En 2010 déjà, Jordan, ouvrier intérimaire, était tombé du haut de ses 54 mètres. Dans ce cas, la justice n’avait pas trouvé anormal qu’un travailleur puisse accéder librement à la toiture d’un tel édifice.
Ce silo est toutefois un peu moins inquiétant qu’auparavant. Il a quitté sa robe grise de pierre tombale. Des travaux d’isolation par l’extérieur ont été réalisés. Ils auront pour effet d’amoindrir l’humidité et les écarts de température à l’intérieur, limitant par la même occasion la prise en masse des cristaux de sucre qui s’y trouvent. Enfin une rénovation depuis sa construction, dans les années 70. Il était temps.
D’autant que l’arrêté du 24 mai 1956 préconisait déjà de telles mesures…
Le 21 septembre, au soir de l’audience en appel, France 3 Champagne évoquera l’affaire en un reportage éclair.
Durant un bref instant les habitants de Bazancourt se rappelleront Vincent et Arthur. Ils se souviendront peut-être de Jordan, de Quentin.
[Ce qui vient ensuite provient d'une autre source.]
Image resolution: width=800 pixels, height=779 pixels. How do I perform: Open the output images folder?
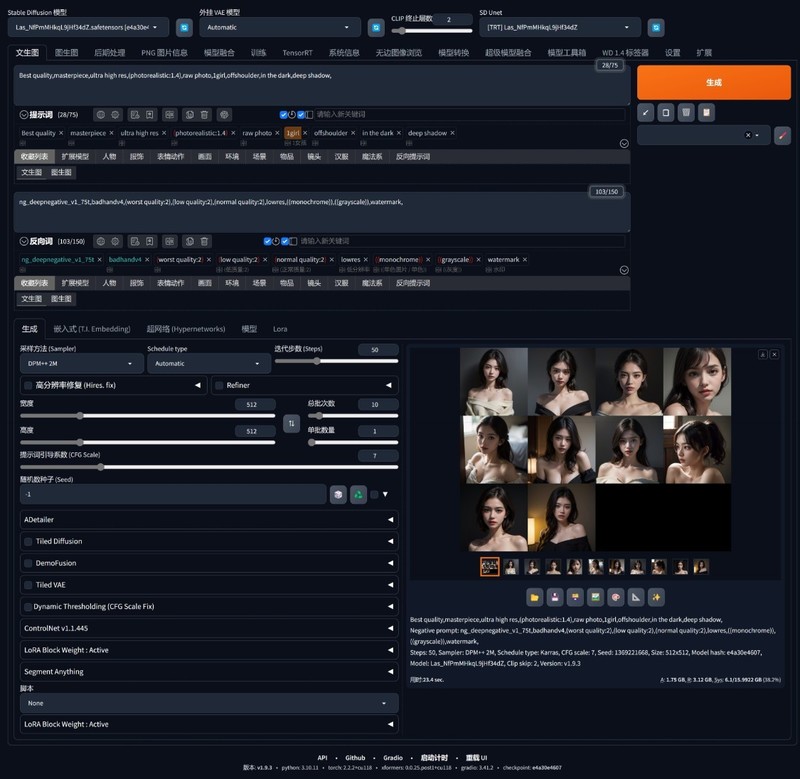(535, 597)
Pourquoi pas de Jérémy, brûlé au troisième degré sur une grande partie du corps lors d’une opération de soudure, toujours chez Cristal Union.
Sera peut-être évoqué le décès de Pascal, dans la sucrerie Corbeilles en Gâtinais, en 2018. Et celui d’Eric, le jour de Noël 2019, à Pithiviers le Vieil.
Puis Bazancourt la tranquille, la chanceuse, la soumise, s’endormira, rêvant de fleurissement et d’équipements de loisir financés par l’agro-industrie prospérant sur son territoire.